STATED TASK -> Select every line in the entries below that contains the word "pixels" and copy each of those lines.

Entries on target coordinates
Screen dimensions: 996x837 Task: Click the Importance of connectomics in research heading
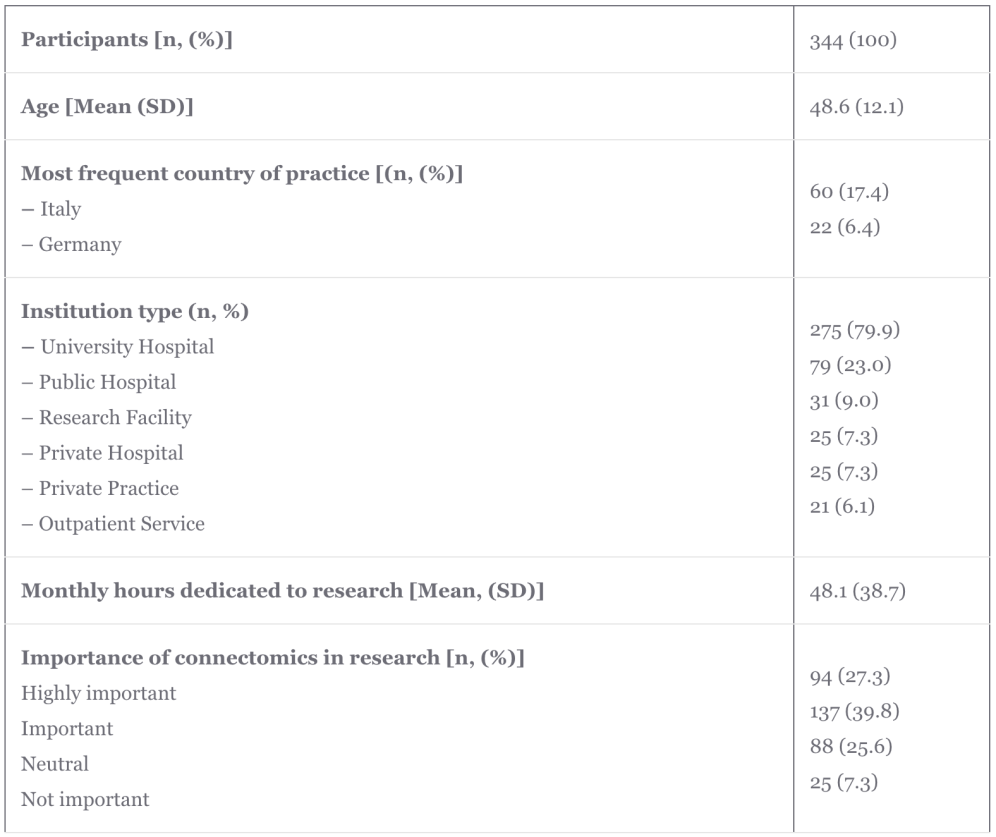point(273,658)
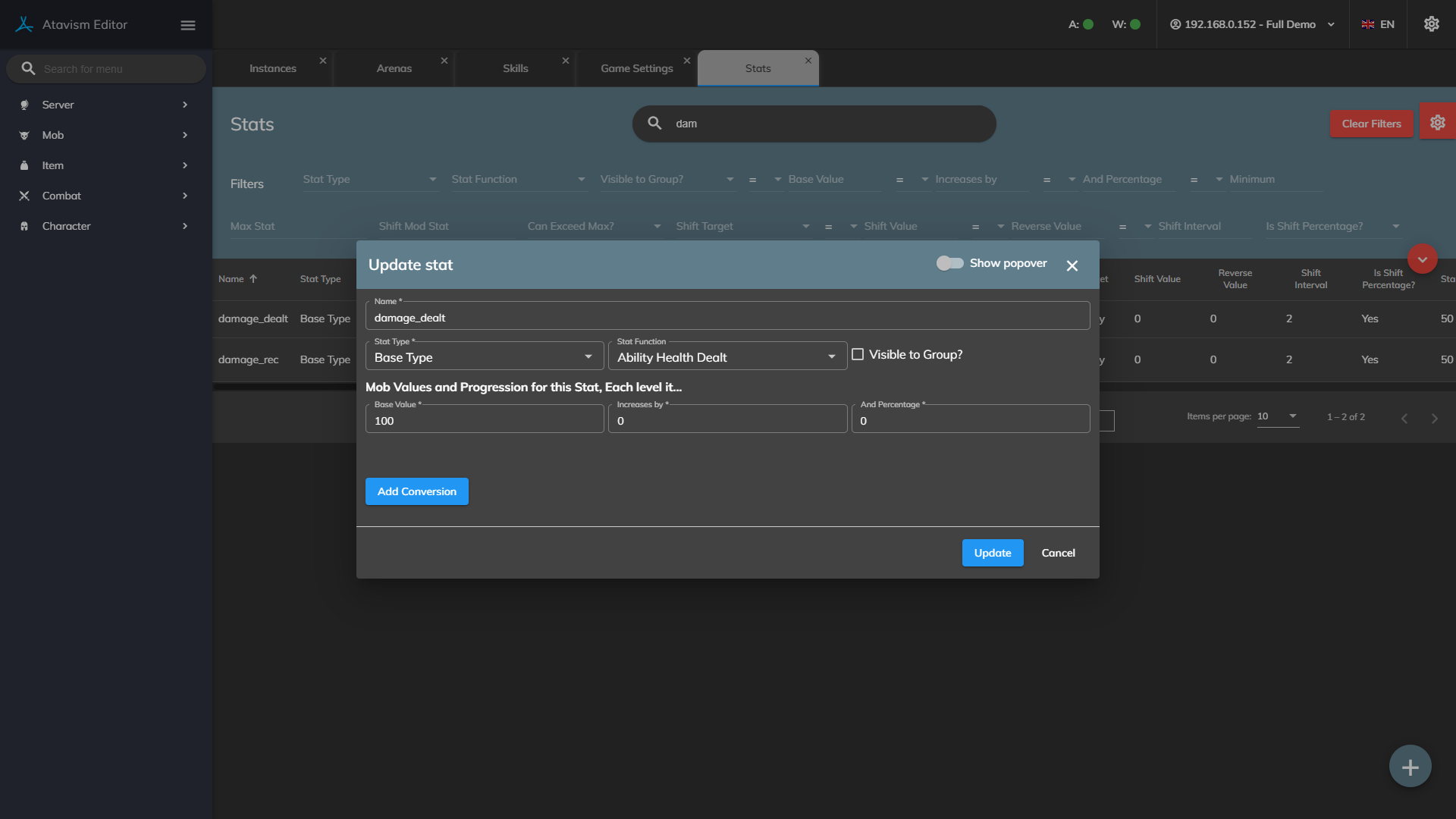Click the floating plus add button
1456x819 pixels.
1410,767
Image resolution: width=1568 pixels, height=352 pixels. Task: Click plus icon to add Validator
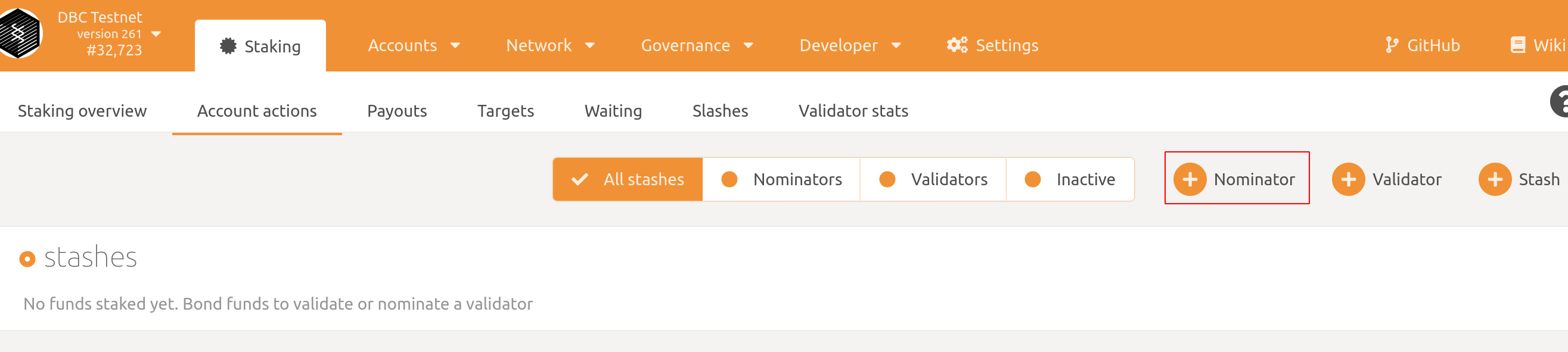[x=1348, y=179]
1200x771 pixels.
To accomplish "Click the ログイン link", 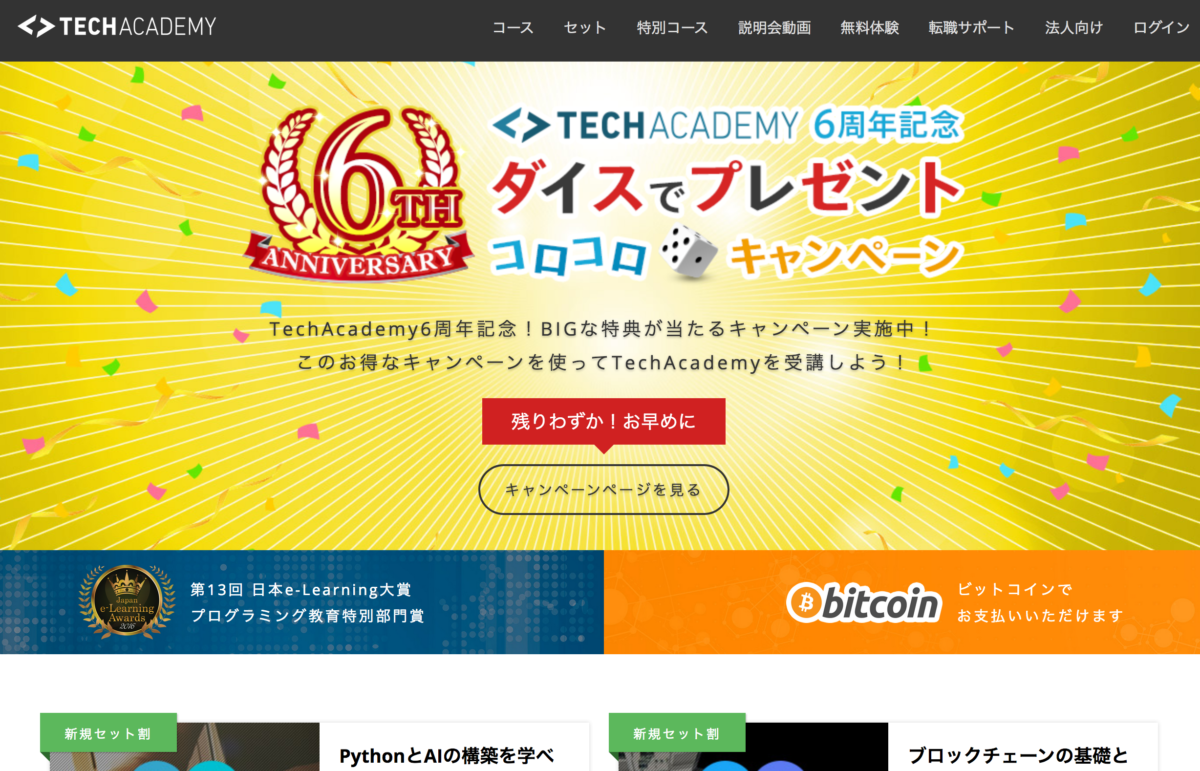I will tap(1161, 28).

THE COMPLETED TASK ->
1456x819 pixels.
Image resolution: width=1568 pixels, height=352 pixels. Task: Click plus icon to add Validator
1200x771 pixels.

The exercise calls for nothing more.